The mutual stipulations of the plaintiff as agent and the defendant company were dependent the one upon the other, and as between them the failure to furnish a policy on the life of the wife, of which the husband should be the beneficiary, operated to relive him from the payment of a promissory note given as a consideration for such a policy. The two policies were of such a nature that the consideration was not divisible. It was given to provide for each in case of surviving the other. Clark, supra, pages 651 to 653; 2 Parson's Cont. (8th Ed.), bottom page 645 and note. If the defendant had paid the money instead of giving his note he could, on the failure or refusal to comply with the mutual and dependent promises, have recovered back. 1 Wharton, supra, sec. 520. For a like reason he could avoid the payment when sued by the payee on a promissory note given in lieu of the money. The defendant made application for two policies. *Page 296 
The insurance company distinctly and unequivocally refused to recognize the validity of the assignment, and while it recognized the agency of the plaintiff Sydnor to take the defendant's note or collect the premium paid as a consideration for a certain policy, it attempts to repudiate the promises he made as an inducement in procuring the execution of the note which was given in lieu of the money and constituted the consideration.
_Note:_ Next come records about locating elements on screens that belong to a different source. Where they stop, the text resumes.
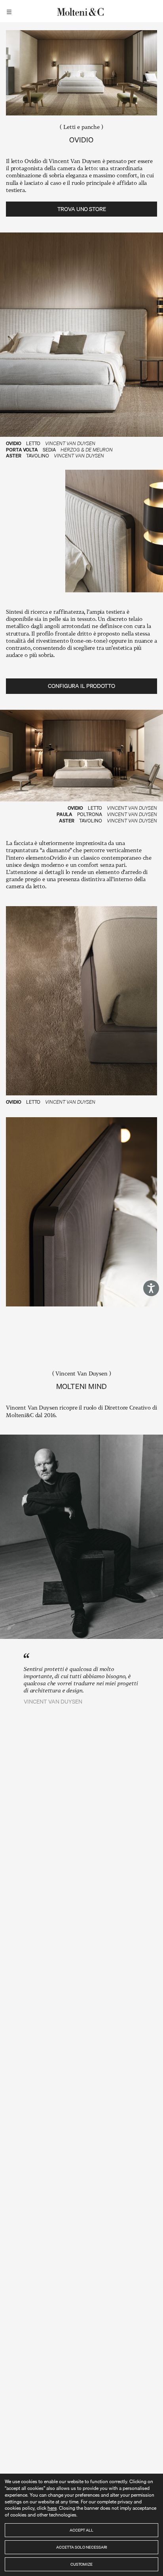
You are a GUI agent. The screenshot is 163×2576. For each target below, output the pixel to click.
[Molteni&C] (81, 11)
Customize (81, 2564)
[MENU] (10, 11)
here (52, 2508)
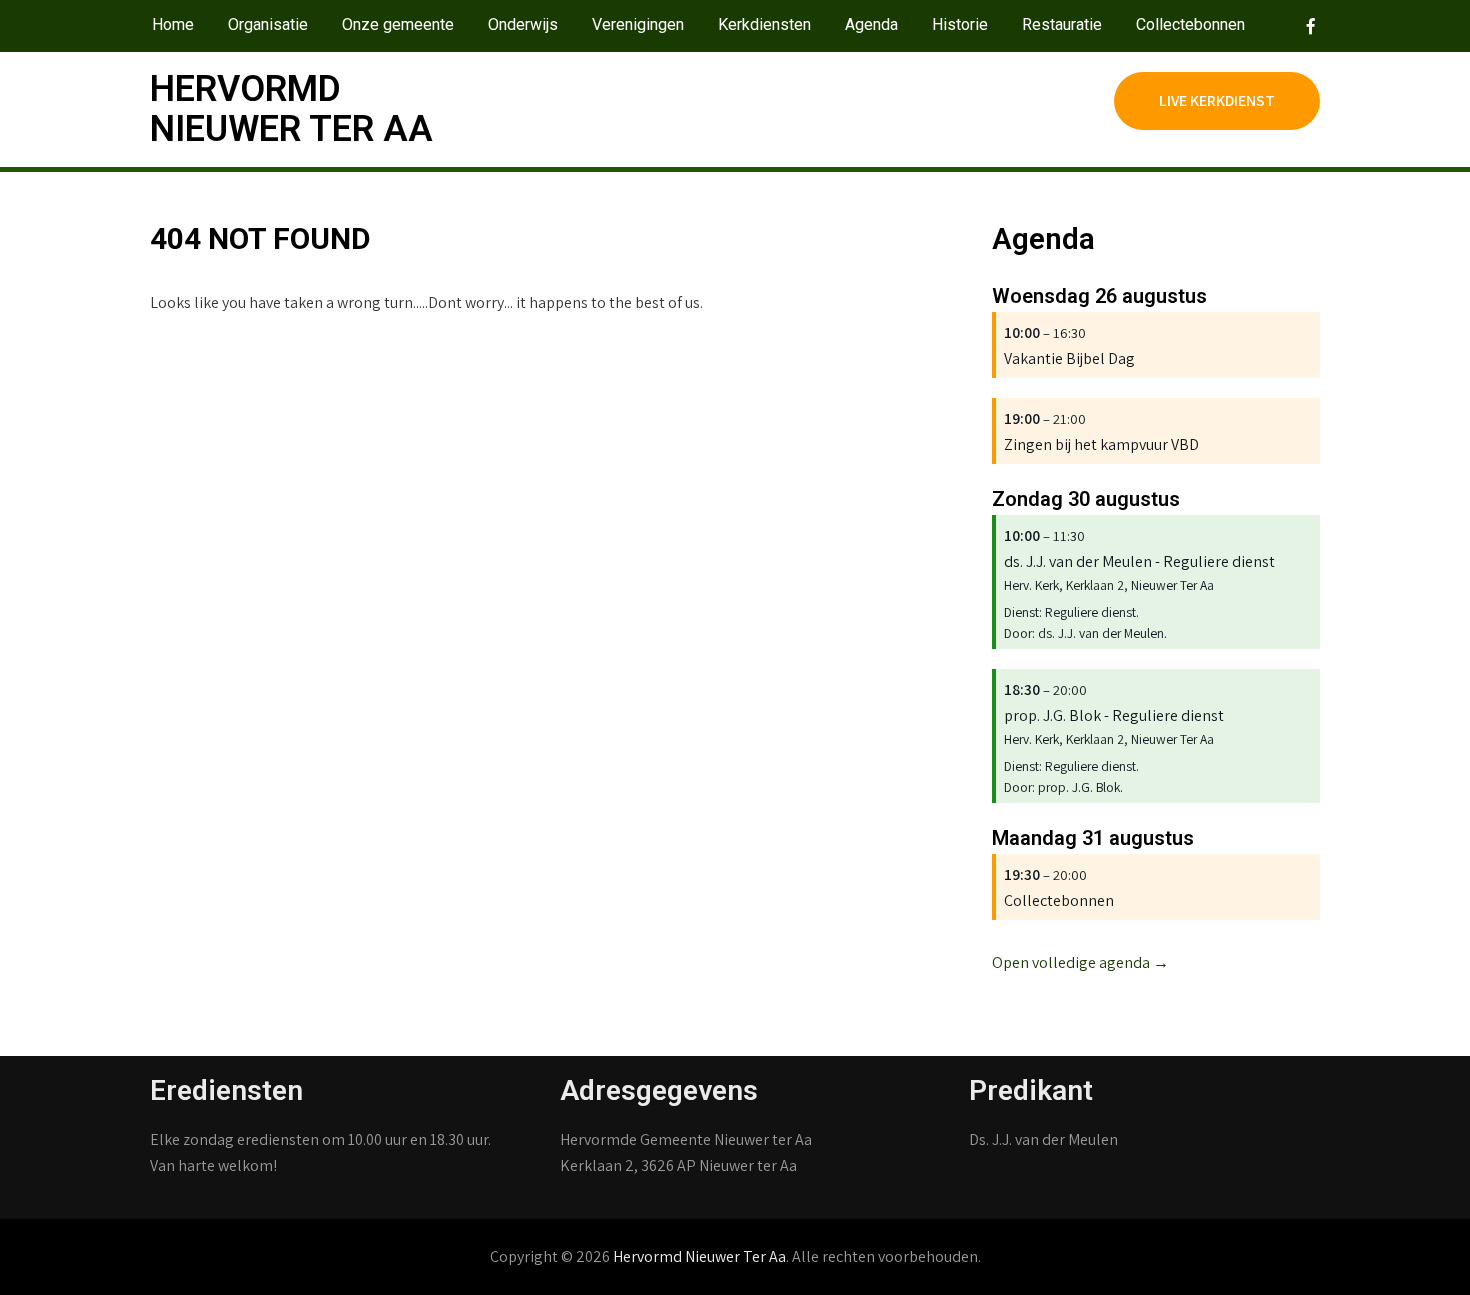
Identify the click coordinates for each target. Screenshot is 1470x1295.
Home (173, 24)
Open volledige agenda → (1080, 962)
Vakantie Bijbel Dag (1069, 358)
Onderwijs (523, 24)
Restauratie (1062, 24)
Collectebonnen (1190, 24)
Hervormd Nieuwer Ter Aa (291, 109)
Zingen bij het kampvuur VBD (1101, 444)
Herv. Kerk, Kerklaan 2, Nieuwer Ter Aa (1109, 585)
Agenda (871, 24)
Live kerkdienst (1217, 100)
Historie (960, 24)
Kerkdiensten (764, 24)
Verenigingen (638, 24)
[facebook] (1299, 26)
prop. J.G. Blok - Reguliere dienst (1114, 715)
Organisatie (268, 24)
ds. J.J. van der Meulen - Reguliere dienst (1139, 561)
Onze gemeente (398, 24)
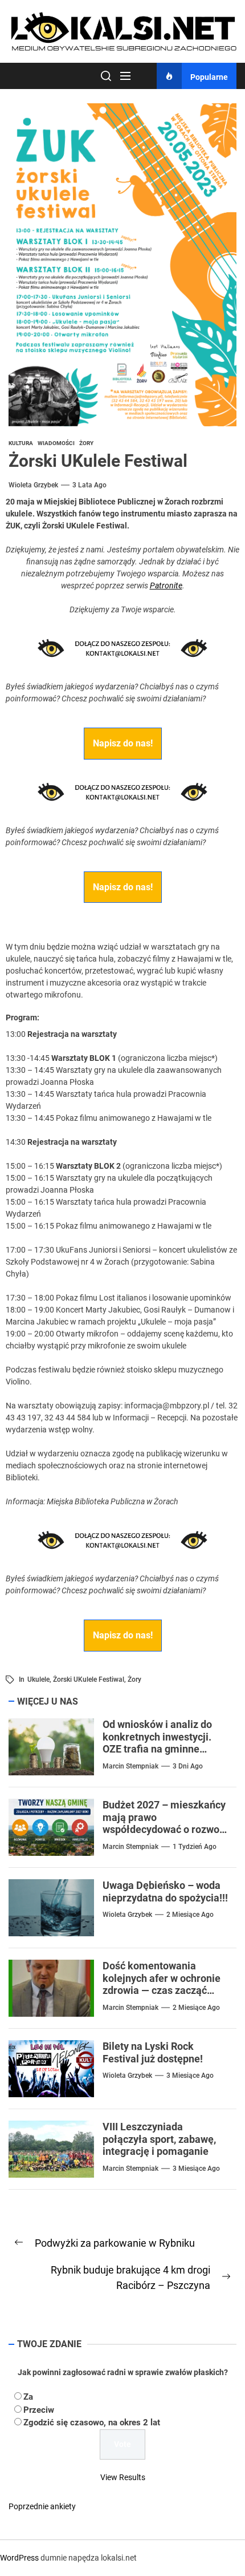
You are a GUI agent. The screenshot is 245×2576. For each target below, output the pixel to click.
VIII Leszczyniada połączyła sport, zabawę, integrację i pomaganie (159, 2139)
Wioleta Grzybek (33, 485)
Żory (134, 1679)
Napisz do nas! (123, 743)
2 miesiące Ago (190, 1915)
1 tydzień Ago (195, 1847)
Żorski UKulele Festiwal (88, 1679)
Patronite (166, 585)
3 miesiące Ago (190, 2076)
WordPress (19, 2557)
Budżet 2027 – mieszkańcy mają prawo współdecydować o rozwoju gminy (165, 1823)
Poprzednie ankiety (42, 2506)
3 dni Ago (188, 1766)
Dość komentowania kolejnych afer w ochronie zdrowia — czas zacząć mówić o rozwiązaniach (161, 1984)
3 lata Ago (89, 485)
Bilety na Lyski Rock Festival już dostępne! (153, 2052)
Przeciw (38, 2410)
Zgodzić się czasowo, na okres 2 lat (91, 2422)
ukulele (38, 1679)
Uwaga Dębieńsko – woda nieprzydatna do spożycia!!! (165, 1891)
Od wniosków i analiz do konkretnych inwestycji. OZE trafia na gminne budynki (157, 1742)
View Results (122, 2477)
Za (28, 2397)
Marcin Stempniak (130, 1766)
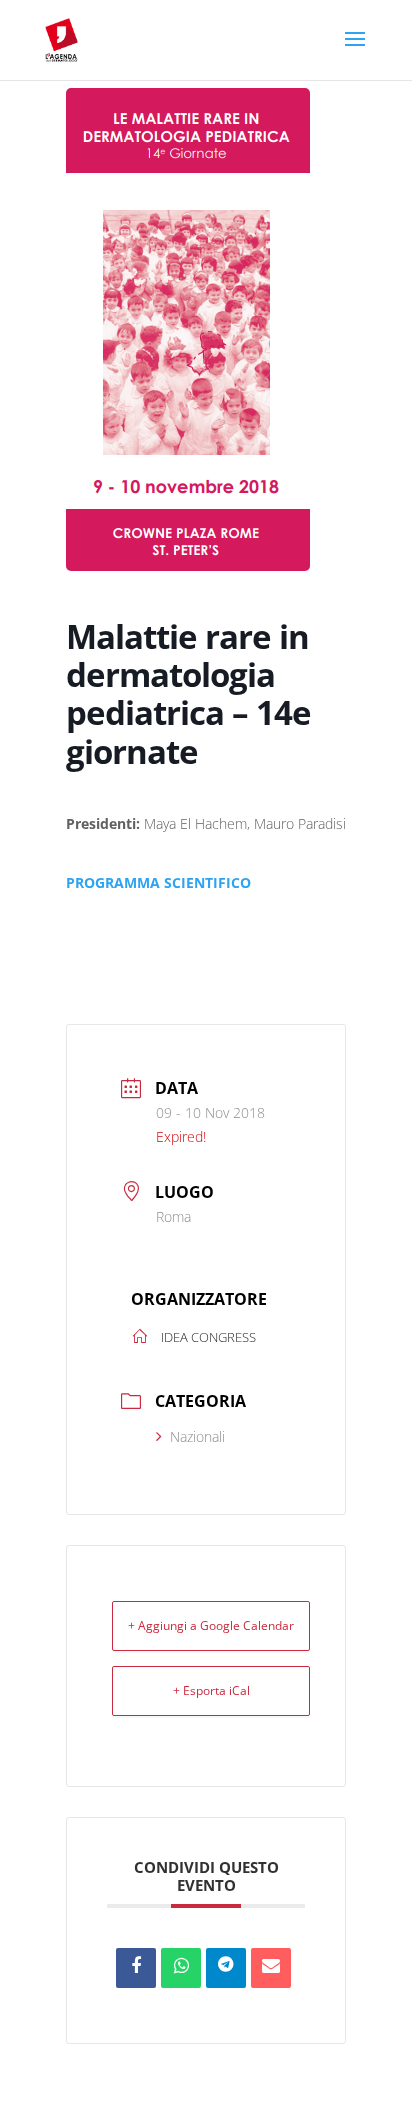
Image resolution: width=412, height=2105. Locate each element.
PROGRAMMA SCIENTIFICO (158, 882)
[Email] (271, 1968)
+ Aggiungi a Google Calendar (211, 1625)
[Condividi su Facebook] (136, 1968)
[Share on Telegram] (226, 1968)
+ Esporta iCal (211, 1690)
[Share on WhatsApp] (181, 1968)
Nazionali (197, 1436)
It has been distinctly held by this Court that, where the insured is induced to pay money by a representation made by a local agent of the insurer, the latter will be estopped, after receiving the money so procured and placing it in its coffers, from denying the authority of the agent to make the representation which induced its payment. Bergerow v. Ins. Co., 111 N.C. 45; Follette v. Ins. (489) Co., 110 N.C. 377.
There was error in the instruction that the plaintiff complied with his contract, and a new trial is granted to the defendant.
NEW TRIAL.
Cited: Lamb v. McPhail, 126 N.C. 221; Rea v. Rea, 156 N.C. 532.